Re: Collation versioning - Mailing list pgsql-hackers

From Julien Rouhaud
Subject Re: Collation versioning
Date
Msg-id CAOBaU_aL=4f67L+m2s28DmiaacZ=Dn75BZY-HGmEq1WquGa-Jg@mail.gmail.com
Whole thread Raw
In response to Re: Collation versioning  (Julien Rouhaud <rjuju123@gmail.com>)
Responses Re: Collation versioning
List pgsql-hackers
On Mon, Nov 4, 2019 at 11:13 AM Julien Rouhaud <rjuju123@gmail.com> wrote:
>
> On Mon, Nov 4, 2019 at 4:58 AM Thomas Munro <thomas.munro@gmail.com> wrote:
> >
> > Unfortunately I haven't had time to work on it seriously, but here's a
> > quick rebase to get the proof-of-concept back into working shape.

Thanks!  I also removed the test for REFRESH VERSION command that was
forgotten in the patch set, and run a pgindent.
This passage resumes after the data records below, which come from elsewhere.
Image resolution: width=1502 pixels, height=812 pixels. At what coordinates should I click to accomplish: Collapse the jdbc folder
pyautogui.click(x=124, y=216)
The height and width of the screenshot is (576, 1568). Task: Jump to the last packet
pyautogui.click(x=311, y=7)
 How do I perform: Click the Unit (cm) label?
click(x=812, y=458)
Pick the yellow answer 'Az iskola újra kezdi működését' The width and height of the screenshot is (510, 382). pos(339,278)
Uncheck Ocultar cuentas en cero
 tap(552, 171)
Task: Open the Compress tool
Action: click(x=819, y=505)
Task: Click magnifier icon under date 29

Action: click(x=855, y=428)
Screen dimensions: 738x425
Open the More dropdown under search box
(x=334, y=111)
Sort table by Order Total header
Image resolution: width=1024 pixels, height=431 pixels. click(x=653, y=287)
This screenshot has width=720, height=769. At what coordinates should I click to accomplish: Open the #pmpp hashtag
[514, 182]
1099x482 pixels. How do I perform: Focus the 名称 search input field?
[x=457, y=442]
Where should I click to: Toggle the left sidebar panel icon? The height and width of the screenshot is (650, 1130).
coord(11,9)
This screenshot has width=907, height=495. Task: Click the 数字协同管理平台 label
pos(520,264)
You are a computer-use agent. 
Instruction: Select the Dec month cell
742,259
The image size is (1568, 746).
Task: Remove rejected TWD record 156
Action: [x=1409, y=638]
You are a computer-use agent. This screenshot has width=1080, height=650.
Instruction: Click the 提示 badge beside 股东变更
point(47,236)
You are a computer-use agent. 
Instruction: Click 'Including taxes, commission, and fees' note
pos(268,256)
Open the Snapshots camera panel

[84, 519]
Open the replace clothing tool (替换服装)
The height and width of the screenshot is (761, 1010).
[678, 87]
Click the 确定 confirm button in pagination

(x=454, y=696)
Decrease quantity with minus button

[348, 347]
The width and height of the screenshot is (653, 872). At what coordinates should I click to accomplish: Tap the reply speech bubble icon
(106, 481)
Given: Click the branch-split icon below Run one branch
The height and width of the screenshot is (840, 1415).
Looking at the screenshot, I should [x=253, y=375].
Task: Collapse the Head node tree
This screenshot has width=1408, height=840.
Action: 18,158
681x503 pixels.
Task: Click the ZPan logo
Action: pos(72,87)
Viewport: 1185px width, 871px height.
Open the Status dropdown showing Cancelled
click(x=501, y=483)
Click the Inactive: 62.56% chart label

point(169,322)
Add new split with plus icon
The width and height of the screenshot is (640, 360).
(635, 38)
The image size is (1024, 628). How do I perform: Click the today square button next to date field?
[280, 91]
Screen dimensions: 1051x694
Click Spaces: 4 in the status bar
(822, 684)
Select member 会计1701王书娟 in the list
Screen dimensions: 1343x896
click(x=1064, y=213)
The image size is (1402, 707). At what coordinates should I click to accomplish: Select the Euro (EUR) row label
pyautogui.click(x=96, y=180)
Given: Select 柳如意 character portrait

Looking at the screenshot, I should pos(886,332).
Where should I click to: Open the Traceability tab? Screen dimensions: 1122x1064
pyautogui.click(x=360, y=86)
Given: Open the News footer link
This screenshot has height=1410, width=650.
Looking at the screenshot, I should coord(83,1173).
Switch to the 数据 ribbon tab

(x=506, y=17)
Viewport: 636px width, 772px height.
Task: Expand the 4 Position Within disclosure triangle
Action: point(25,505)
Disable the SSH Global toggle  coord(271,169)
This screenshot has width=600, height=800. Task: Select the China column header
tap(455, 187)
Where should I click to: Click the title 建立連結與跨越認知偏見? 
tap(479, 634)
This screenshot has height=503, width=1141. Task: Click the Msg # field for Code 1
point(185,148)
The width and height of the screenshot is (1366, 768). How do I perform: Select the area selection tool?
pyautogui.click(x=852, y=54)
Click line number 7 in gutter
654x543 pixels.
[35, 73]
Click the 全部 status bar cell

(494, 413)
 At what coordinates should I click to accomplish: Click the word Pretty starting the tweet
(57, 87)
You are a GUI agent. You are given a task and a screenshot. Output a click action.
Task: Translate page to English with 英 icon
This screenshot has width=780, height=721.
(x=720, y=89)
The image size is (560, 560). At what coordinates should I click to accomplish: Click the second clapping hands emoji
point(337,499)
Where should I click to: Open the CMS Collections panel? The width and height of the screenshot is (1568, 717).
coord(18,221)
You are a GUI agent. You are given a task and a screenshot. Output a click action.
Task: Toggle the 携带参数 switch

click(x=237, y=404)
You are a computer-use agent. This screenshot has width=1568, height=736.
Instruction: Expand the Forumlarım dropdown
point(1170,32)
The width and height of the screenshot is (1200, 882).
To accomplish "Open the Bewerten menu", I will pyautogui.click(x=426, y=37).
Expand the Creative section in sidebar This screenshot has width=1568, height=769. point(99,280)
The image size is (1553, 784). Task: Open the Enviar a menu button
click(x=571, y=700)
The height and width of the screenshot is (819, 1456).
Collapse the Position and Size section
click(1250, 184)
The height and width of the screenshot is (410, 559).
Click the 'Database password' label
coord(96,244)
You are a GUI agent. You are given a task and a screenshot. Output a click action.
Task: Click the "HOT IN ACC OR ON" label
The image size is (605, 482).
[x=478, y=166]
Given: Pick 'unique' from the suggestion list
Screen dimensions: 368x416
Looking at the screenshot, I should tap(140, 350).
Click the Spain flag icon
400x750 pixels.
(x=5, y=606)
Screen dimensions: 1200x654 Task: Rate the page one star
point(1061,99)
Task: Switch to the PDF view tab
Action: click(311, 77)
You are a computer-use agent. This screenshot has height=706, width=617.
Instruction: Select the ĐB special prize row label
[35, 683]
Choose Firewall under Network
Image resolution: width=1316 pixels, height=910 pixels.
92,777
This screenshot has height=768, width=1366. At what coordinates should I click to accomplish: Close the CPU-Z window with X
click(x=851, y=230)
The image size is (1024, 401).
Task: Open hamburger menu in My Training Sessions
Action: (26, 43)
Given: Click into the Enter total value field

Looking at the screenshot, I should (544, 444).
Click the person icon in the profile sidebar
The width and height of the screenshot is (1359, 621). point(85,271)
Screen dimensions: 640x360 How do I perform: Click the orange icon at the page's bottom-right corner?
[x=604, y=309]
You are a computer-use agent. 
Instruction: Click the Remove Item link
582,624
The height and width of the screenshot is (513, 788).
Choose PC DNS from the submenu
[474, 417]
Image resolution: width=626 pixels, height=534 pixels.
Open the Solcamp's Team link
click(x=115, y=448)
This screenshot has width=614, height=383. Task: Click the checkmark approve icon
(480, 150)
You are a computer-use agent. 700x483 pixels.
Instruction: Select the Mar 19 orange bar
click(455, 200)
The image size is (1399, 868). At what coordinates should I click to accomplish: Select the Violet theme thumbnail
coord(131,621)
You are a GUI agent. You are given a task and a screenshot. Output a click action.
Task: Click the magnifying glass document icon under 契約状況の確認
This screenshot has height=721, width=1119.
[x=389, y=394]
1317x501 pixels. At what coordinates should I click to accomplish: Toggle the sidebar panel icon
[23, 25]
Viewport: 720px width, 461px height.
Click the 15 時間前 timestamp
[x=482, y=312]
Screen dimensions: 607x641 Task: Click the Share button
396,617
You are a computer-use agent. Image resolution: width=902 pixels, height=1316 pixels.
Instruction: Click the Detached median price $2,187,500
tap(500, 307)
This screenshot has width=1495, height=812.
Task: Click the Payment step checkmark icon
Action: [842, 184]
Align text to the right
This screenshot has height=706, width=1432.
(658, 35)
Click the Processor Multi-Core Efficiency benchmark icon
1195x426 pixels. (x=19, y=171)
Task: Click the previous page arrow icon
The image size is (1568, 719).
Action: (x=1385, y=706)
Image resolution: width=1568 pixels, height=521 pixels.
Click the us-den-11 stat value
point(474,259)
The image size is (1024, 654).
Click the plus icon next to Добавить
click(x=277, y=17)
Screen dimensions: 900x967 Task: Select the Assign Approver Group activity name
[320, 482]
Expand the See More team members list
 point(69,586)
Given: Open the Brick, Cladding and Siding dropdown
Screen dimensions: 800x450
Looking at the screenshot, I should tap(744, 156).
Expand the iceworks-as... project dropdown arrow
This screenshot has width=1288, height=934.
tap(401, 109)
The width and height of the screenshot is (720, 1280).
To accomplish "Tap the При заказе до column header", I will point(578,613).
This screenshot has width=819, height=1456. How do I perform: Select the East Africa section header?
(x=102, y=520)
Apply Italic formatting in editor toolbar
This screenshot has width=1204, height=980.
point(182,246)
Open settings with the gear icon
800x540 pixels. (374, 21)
> > Here are some problems to think about:
> >
> > * We'd need to track dependencies on the default collation once we
> > have versioning for that (see
> > https://www.postgresql.org/message-id/flat/5e756dd6-0e91-d778-96fd-b1bcb06c161a%402ndquadrant.com).
> > That is how most people actually consume collations out there in real
> > life, and yet we don't normally track dependencies on the default
> > collation and I don't know if that's simply a matter of ripping out
> > all the code that looks like "xxx != DEFAULT_COLLATION_ID" in the
> > dependency analysis code or if there's more to it.
>
> This isn't enough.  What would remain is:
>
> - teach get_collation_version_for_oid() to return the  default
> collation name, which is simple
> - have recordDependencyOnVersion() actually records the dependency,
> which wouldn't happen as the default collation is pinned.
>
> An easy fix would be to teach isObjectPinned() to ignore
> CollationRelationId / DEFAULT_COLLATION_OID, but that's ugly and would
> allow too many dependencies to be stored.  Not pinning the default
> collation during initdb doesn't sound a good alternative either.
> Maybe adding a force flag or a new DependencyType that'd mean "normal
> but forced" would be ok?

Attached 4th patch handles default collation.  I went with an
ignore_systempin flag in recordMultipleDependencies.

>
> > * Andres mentioned off-list that pg_depend rows might get blown away
> > and recreated in some DDL circumstances.  We need to look into that.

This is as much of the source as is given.